En 2016, la pharmacie Jean Coutu, située au 161 rue Heriot à Drummondville, a déménagé sa succursale sur la rue Saint-Pierre. «Même Jean Coutu, un milliardaire, a préféré quitter le centre-ville et c’est la preuve qu’il n’y a pas une cenne à faire. Il avait donné des signes à la Ville quelques années avant de partir et il n’a pas été écouté», est d’avis Gaétan Prévost. Depuis trois ans, l’édifice est à vendre.

M. Prévost se désole aussi du terminus qui a quitté le centre-ville pour s’installer sur la rue Janelle, près du magasin l’Aubainerie, en 2013. «Quelle ville n’a pas de terminus dans son centre-ville? Il y a les institutions financières qui fuient le quartier. Il faudrait se poser de sérieuses questions», soulève-t-il.

«Quand est-ce que la Ville va arrêter l’hémorragie? C’est la question que je me pose», lance-t-il, en parlant des entreprises qui désertent le centre-ville.

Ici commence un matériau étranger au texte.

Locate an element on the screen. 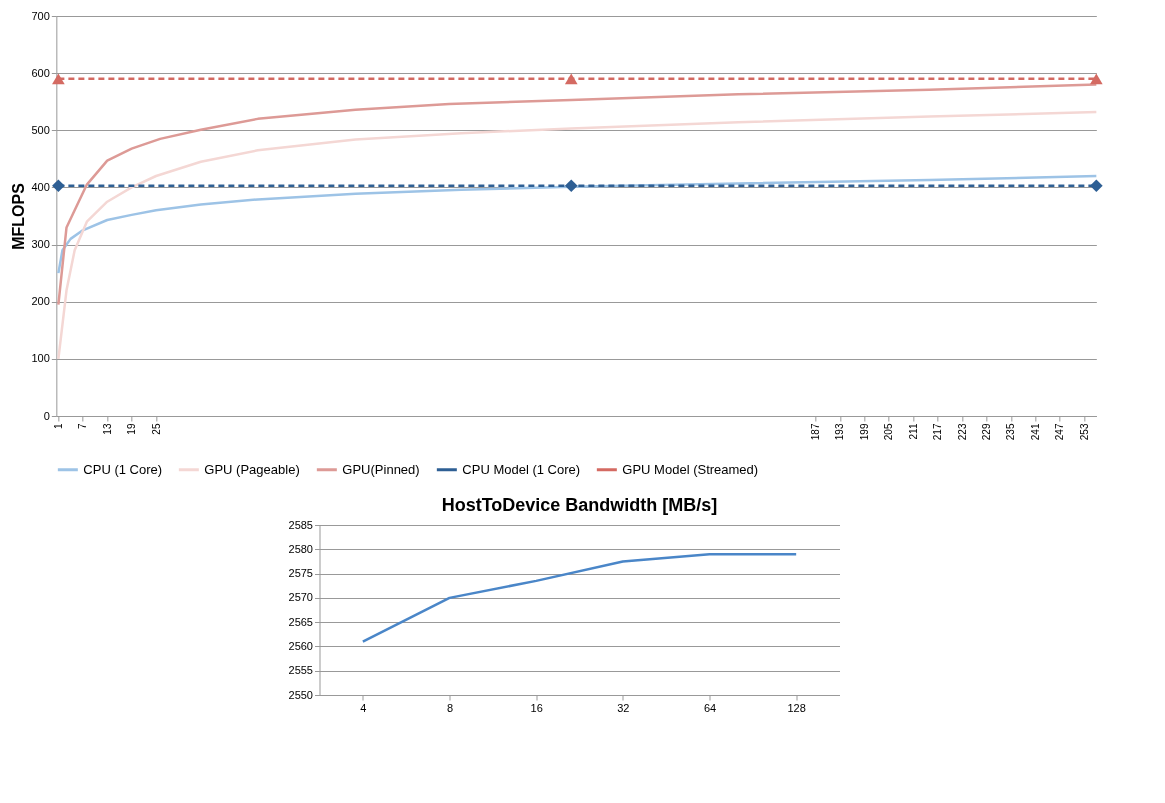 The width and height of the screenshot is (1165, 803). y-tick-label: 2585 is located at coordinates (300, 524).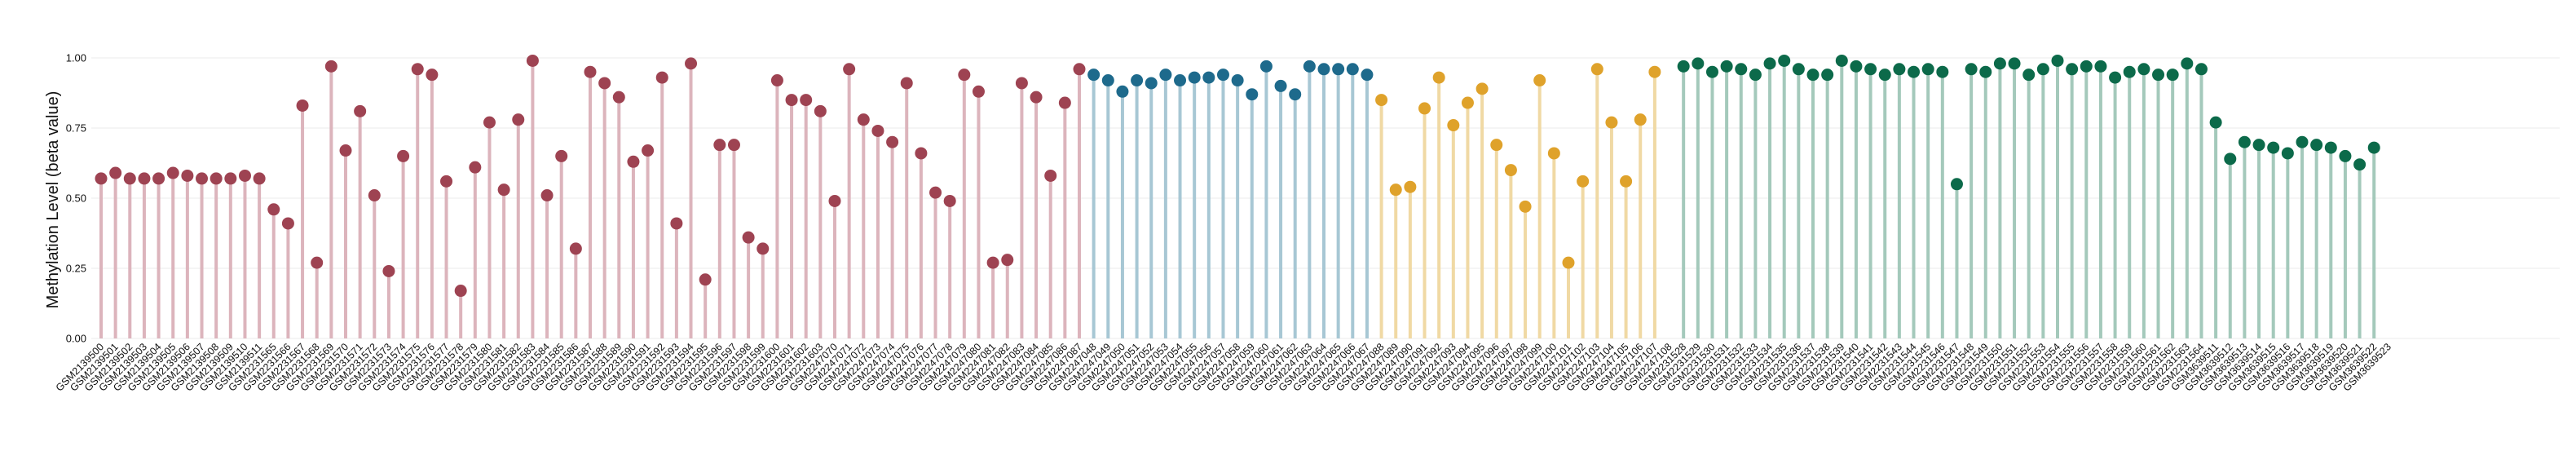 The height and width of the screenshot is (473, 2576). I want to click on y-tick-label: 0.00, so click(76, 339).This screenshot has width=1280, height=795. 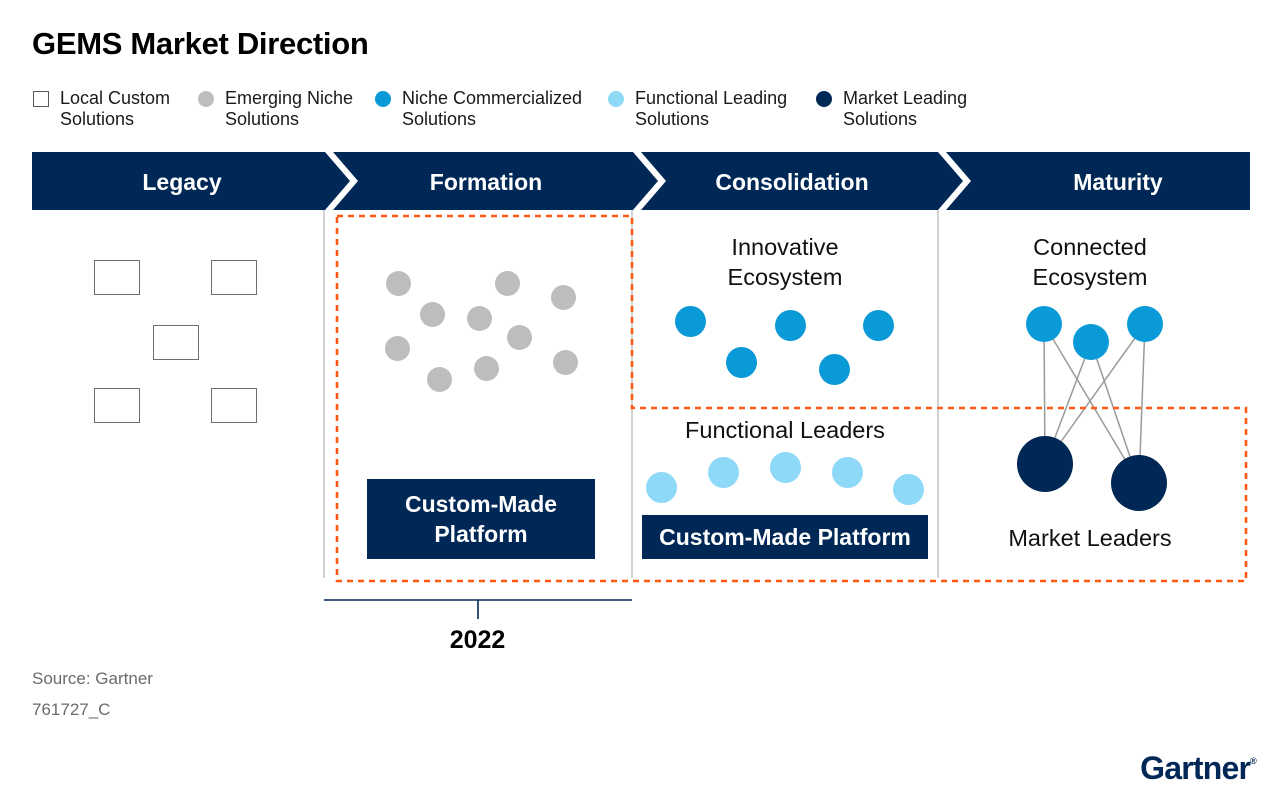 I want to click on stage-arrow-formation, so click(x=496, y=181).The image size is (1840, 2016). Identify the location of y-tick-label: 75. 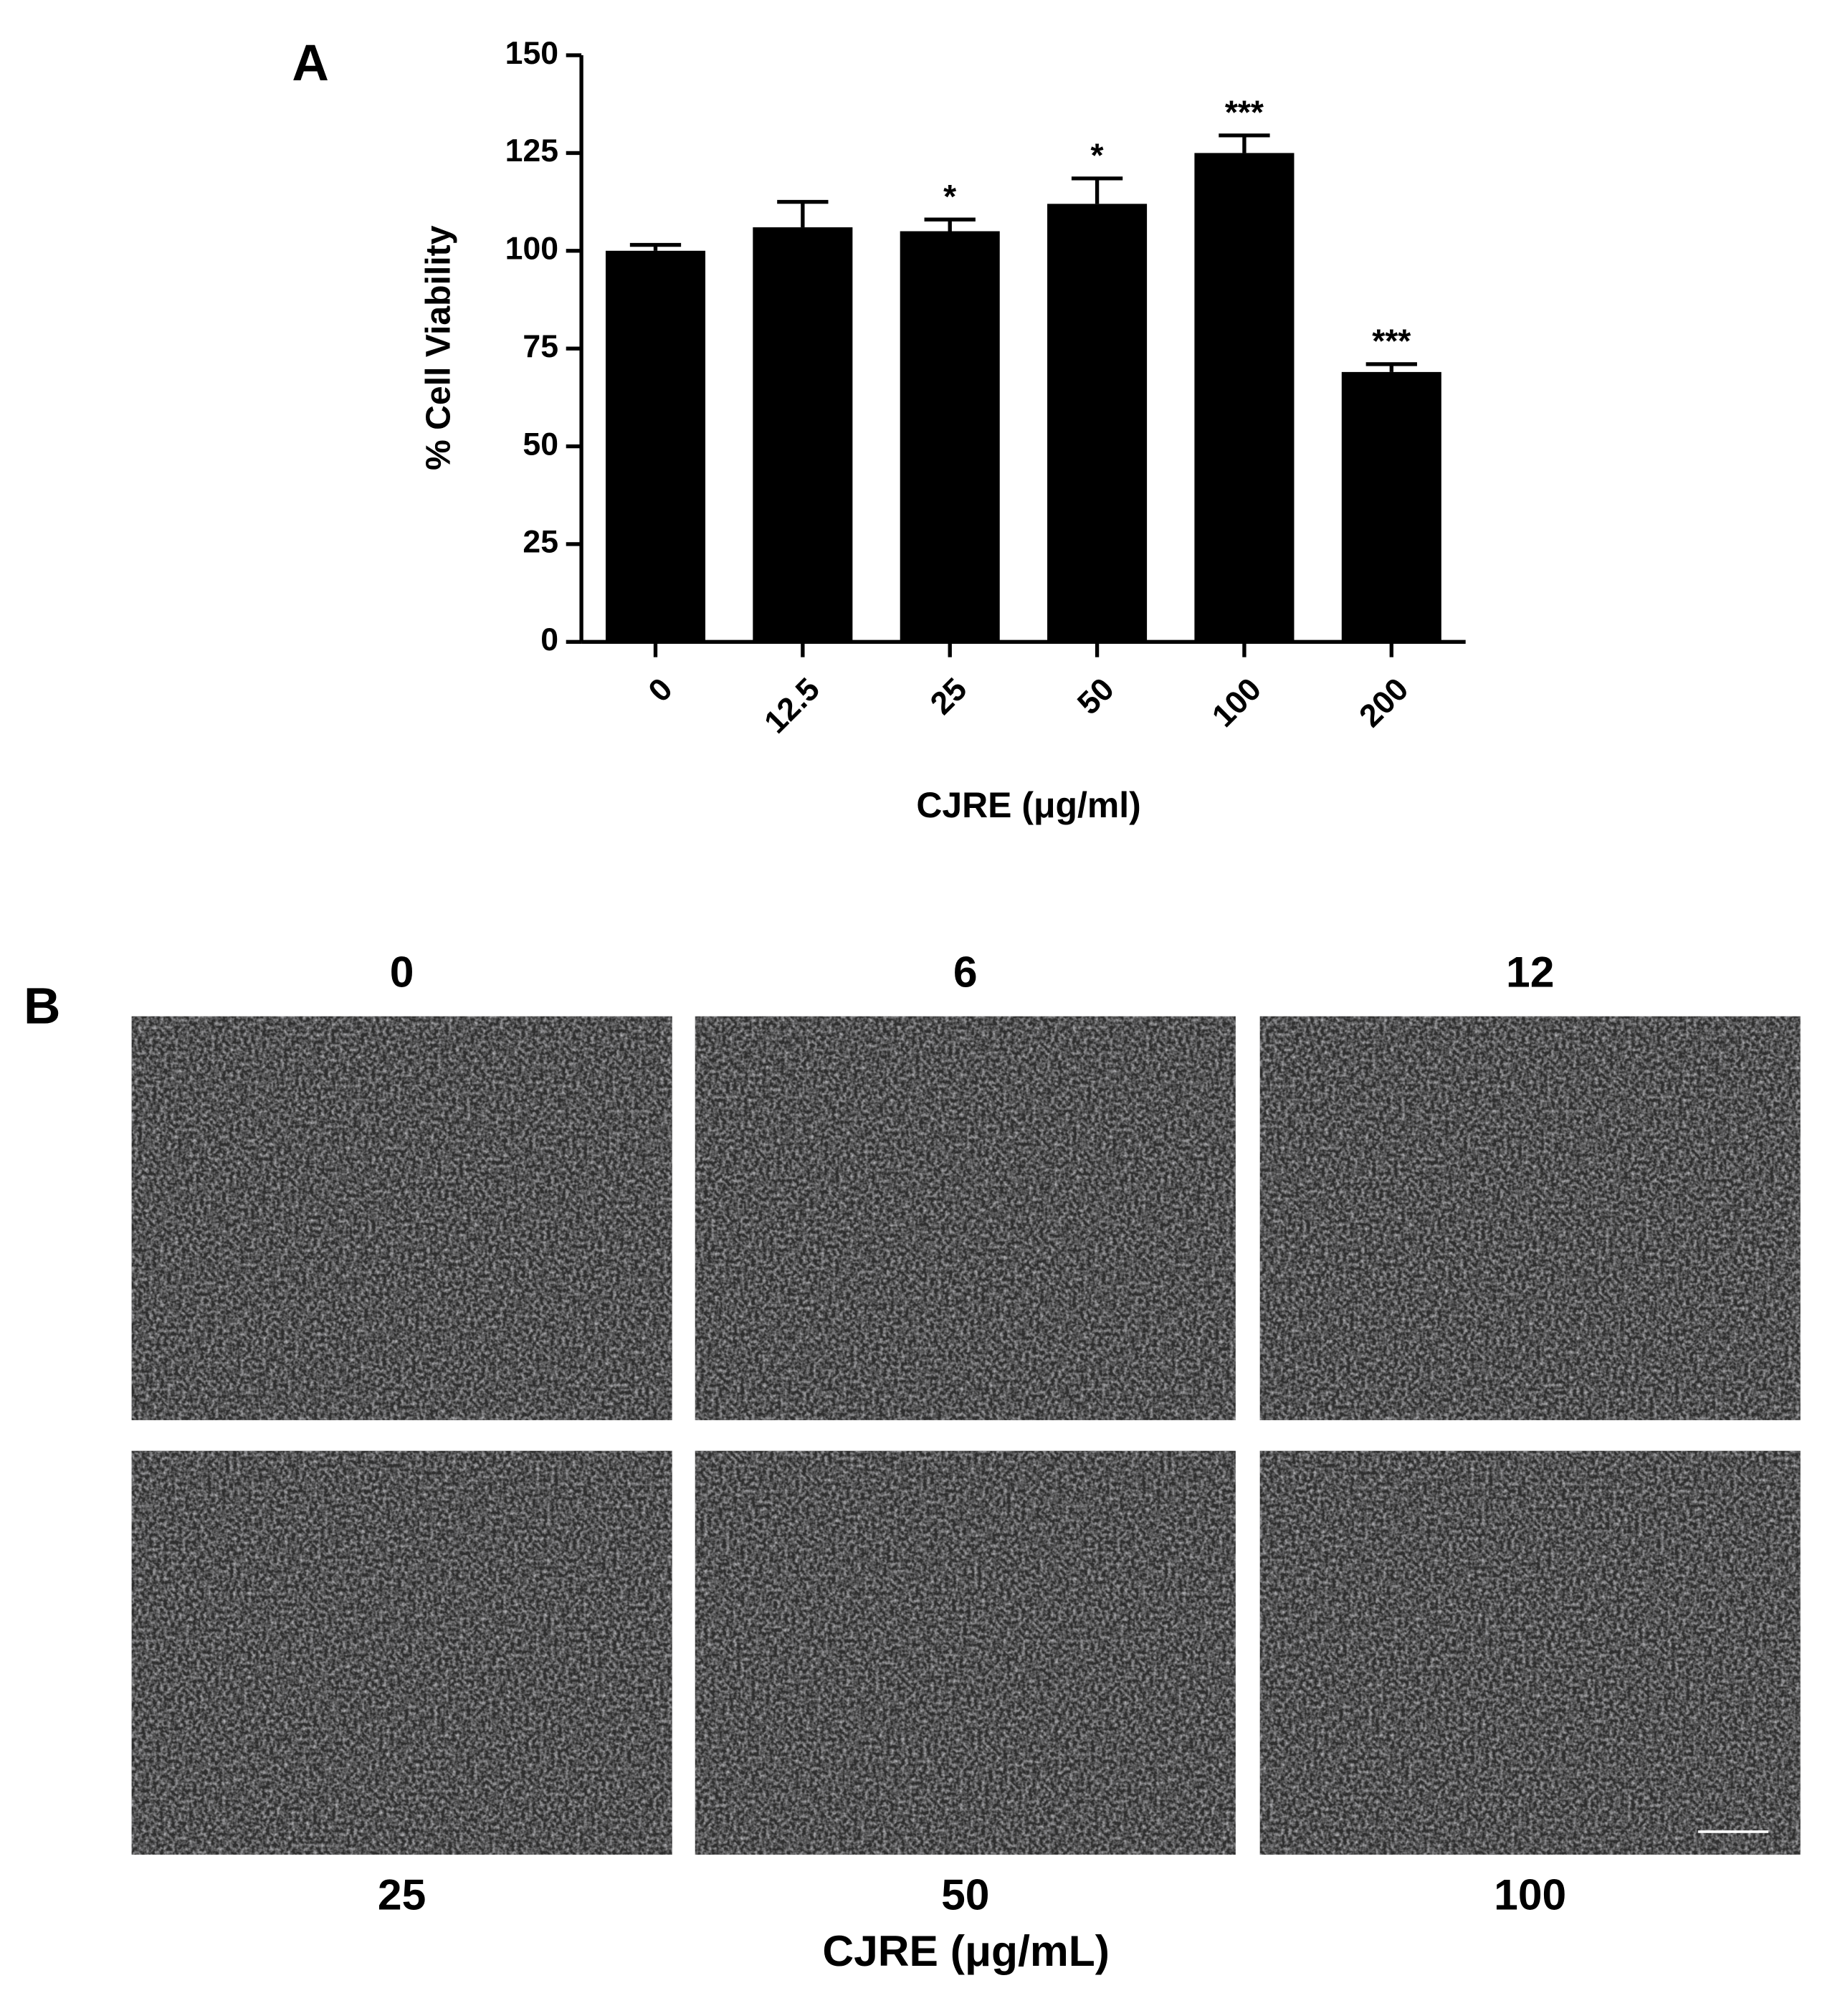
(540, 346).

De son côté, Diversimmo a une vision moins alarmiste et entrevoit l’avenir avec plus d’optimisme. Par exemple, le groupe immobilier a fait l’acquisition de la bâtisse qui abrite le Billard Heriot et attend l’aménagement du quartier Fortissimo pour le combler. «Un de nos buts chez Diversimmo est de rendre le centre-ville plus accueillant. On a aussi rénové des logements pour apporter de nouvelles personnes au centre-ville. C’est un projet de longue haleine», conclut Jean-François St-Yves.